ABOUT THIS EXERCISE:
Starting at the line that has "You are a computer-use" and stopping after the line that has "Instruction: Open the 伯恩茅斯 team link", reproduce the listing below exactly; omit everything else.
[PROVIDED INFORMATION — start]
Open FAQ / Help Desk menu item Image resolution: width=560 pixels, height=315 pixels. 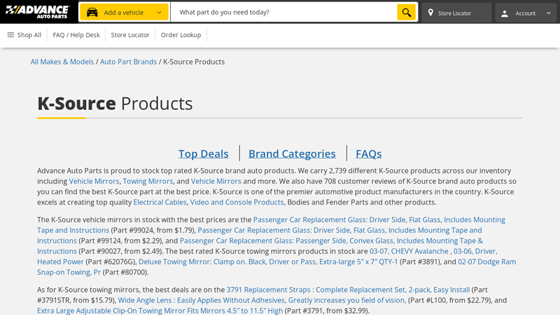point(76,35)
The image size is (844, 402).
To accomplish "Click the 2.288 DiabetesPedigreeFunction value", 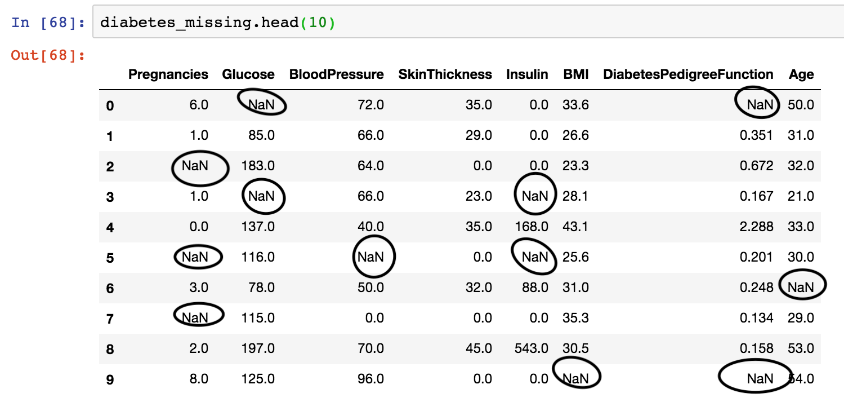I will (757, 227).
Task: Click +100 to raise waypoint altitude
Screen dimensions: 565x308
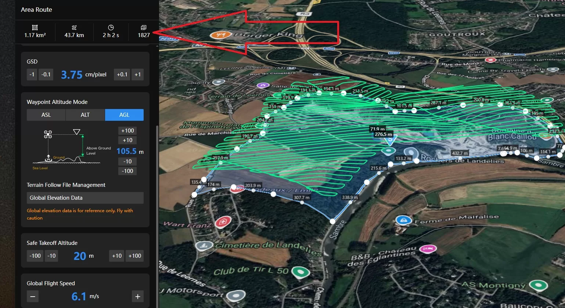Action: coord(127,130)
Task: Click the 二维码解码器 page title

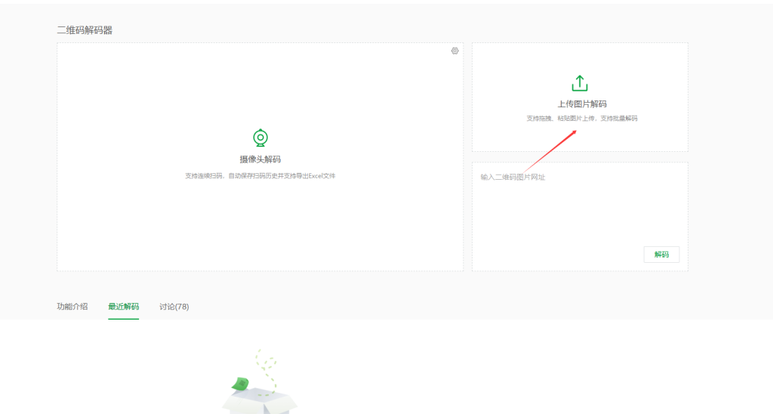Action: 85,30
[PROVIDED INFORMATION — finish]
[PROVIDED INFORMATION — start]
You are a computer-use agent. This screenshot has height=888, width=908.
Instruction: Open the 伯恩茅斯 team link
[PROVIDED INFORMATION — finish]
YOUR RESPONSE:
You are a computer-use agent. This screenshot has height=888, width=908.
Instruction: Open the 伯恩茅斯 team link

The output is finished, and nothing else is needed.